Deploy mixed precision model in libtorch

For non-nested autocast usage it’s not too complex:

    torch::optim::Adam optim(model->parameters(), torch::optim::AdamOptions(1e-3));
    for(int b=0; b<num_batch; b++)
    {
        optim.zero_grad();

        at::autocast::set_enabled(true);
        torch::Tensor result = model(source[b]);
        at::autocast::clear_cache();
        at::autocast::set_enabled(false);

        torch::Tensor loss = torch::l1_loss(result, target);
        loss.backward();
        optim.step();
    }

For nested usage, ie nesting autocast-disabled regions in autocast-enabled regions, manually imitating the behavior of the Python context manager for nested usage would be harder, but the planned RAII guard can make this easy on the user side.

I’m not sure when I’ll PR the RAII guard, I have a backlog of other bugs to work through (mostly adding coverage for ops that currently dont work with autocast).

However, there’s a bigger problem here: your code is a training loop. When training with autocast, you should also use gradient scaling. If your network happens to converge without gradient scaling, great, but I expect you will need it.

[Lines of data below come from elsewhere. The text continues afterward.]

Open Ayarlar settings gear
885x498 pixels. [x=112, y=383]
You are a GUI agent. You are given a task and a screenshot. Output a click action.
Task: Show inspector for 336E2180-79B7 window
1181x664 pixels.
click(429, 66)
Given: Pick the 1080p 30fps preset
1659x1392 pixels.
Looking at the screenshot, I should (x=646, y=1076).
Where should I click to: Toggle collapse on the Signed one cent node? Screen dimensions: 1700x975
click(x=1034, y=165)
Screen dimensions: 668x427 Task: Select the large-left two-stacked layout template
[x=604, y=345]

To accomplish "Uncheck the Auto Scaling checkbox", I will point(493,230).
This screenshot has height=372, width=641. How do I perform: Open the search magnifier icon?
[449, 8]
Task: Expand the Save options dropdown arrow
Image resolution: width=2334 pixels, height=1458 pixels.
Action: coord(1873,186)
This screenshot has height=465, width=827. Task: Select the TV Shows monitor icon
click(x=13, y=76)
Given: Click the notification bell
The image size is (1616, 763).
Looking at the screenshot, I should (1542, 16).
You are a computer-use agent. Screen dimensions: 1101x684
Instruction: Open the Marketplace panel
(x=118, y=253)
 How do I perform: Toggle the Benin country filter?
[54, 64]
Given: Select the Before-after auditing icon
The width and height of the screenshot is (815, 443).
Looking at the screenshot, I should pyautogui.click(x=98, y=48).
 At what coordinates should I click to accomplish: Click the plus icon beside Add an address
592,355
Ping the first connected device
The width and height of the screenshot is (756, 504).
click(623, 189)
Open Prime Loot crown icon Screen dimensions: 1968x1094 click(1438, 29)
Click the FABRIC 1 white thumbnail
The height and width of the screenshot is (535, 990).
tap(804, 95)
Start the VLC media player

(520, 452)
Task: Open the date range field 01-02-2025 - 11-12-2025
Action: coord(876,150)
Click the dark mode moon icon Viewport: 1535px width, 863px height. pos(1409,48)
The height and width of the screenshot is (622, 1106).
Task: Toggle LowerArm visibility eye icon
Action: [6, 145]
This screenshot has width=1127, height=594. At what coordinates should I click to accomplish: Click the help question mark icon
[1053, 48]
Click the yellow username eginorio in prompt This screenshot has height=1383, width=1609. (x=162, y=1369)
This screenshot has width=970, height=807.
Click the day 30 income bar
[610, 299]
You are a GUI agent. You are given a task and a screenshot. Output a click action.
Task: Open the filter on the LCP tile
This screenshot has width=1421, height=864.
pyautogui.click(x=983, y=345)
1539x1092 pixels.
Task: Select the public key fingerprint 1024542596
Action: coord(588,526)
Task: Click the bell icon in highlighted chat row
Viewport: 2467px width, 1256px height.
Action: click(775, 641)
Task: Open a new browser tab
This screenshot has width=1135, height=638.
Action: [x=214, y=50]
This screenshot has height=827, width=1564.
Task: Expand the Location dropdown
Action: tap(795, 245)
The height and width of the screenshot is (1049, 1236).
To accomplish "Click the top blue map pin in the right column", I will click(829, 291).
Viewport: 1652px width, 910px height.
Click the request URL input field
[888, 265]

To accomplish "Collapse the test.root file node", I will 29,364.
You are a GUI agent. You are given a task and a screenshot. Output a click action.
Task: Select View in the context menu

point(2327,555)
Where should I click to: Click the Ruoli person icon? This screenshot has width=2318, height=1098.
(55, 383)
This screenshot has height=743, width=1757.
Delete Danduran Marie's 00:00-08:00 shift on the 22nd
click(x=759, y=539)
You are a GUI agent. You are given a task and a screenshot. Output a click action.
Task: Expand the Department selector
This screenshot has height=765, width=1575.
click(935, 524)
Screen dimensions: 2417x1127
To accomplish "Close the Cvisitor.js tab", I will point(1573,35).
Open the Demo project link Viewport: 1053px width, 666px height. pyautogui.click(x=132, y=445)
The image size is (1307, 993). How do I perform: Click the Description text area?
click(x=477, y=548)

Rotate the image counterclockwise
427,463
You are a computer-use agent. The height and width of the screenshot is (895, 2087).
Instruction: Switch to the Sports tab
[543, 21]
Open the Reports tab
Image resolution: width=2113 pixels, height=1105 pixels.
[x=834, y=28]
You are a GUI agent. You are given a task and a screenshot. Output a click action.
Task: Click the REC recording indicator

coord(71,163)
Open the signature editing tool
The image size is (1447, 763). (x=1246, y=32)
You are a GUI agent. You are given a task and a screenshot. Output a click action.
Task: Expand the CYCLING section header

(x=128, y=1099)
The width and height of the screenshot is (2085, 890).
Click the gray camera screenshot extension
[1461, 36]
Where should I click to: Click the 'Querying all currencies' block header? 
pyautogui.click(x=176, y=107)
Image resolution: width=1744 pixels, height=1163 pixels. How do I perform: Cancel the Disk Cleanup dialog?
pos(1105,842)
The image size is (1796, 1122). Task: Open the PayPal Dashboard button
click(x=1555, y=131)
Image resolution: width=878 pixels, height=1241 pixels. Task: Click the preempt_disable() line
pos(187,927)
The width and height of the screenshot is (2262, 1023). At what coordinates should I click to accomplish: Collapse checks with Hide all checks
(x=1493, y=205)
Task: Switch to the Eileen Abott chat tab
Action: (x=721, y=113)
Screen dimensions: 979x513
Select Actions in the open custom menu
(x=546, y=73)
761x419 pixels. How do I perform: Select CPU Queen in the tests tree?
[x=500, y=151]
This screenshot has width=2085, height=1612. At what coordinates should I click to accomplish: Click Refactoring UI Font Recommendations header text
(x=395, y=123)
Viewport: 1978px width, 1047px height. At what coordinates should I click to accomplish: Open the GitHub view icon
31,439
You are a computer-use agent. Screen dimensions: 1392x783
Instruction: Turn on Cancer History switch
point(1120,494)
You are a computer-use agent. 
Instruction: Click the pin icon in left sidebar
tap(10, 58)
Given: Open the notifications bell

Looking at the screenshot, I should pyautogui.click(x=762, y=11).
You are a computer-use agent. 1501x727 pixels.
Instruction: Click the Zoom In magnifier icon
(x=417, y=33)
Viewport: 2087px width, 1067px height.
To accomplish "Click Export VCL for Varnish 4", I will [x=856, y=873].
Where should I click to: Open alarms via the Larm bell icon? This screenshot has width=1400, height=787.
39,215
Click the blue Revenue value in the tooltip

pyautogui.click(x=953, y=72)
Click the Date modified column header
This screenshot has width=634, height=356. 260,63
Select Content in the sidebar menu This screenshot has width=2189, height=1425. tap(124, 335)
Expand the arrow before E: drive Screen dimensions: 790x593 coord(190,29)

Imitating torch.cuda.amp.GradScaler on the C++ side is not as easy as imitating torch.cuda.amp.autocast. autocast's Python source is (mostly) a thin wrapper around the calls above, but GradScaler's Python source contains a fair amount of important logic. I do plan to create an equivalent C++ GradScaler, but that’s a substantial effort. In the meantime, you can try to manually duplicate GradScaler’s logic. Much of GradScaler’s complexity comes from handling the possibility of different layers on different devices. If you can rule that out in your case you can write the logic more simply, but it’s still not trivial.

Using autocast as shown above for inference (not training) should be fine without GradScaler.